Avery Singer’s solo booth with Hauser & Wirth caused a healthy hysteria around the opening night and throughout the duration of the fair. The 32-year-old artist represents what it is to be hot in the American art world and it was a treat to see her first solo show with the gallery to date. Her work involves using pioneering techniques, including 3D modelling as base layers for her acrylic-airburshed paintings. ‘Jordan’ the largest of the three paintings at the booth, sold for just under $500,000 which makes Singer the most expensive millennial artist.

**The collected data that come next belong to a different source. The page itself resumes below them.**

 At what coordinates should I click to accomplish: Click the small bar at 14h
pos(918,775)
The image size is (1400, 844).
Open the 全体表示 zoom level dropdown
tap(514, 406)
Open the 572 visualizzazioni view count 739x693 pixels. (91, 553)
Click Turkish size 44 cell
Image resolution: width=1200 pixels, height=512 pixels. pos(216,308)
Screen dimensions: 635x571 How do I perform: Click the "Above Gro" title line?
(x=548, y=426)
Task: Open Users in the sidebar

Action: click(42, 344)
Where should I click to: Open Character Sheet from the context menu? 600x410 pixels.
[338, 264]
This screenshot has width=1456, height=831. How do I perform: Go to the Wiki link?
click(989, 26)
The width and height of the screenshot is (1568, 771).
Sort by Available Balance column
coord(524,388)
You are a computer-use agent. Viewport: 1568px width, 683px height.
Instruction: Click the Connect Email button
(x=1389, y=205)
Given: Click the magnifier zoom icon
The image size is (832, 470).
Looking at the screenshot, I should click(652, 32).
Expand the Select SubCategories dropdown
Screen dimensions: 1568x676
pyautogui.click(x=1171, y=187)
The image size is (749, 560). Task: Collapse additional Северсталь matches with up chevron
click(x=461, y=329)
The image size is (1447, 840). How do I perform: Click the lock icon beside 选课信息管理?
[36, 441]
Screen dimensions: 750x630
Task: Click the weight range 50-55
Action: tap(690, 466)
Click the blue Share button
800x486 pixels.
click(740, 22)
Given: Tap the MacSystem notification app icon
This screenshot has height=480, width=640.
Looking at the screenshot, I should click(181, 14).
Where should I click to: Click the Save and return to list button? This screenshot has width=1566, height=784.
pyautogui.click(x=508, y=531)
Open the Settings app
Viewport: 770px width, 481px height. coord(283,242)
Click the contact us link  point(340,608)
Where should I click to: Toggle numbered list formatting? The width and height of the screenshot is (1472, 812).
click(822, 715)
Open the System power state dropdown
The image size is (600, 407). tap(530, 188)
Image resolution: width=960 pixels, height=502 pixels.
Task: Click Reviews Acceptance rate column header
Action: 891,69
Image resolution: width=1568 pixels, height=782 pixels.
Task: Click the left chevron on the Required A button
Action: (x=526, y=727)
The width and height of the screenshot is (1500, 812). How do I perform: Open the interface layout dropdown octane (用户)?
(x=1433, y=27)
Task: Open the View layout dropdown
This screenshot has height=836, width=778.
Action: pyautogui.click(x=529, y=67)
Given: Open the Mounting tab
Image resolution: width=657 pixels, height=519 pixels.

Frieze Projects was hosted on the Paramount backlot which is a set representing the New York streetscape and was filled with artists project spaces, restaurants, an artist fair and bookstores. The feeling of meandering along these very clean artificial streets and entering into fake houses is somewhat odd, but incredibly engaging. The installations are cleverly positioned between the wooden constructions holding the houses facade in place and provide the perfect backdrop to some of the best that American art has to offer. My highlight was one of Futura 2000s’ collaborations with BMW: An originally handpainted BMW M2 from an edition of 3. There will be a number of these available later this year, so keep an eye out in the upcoming contemporary auctions.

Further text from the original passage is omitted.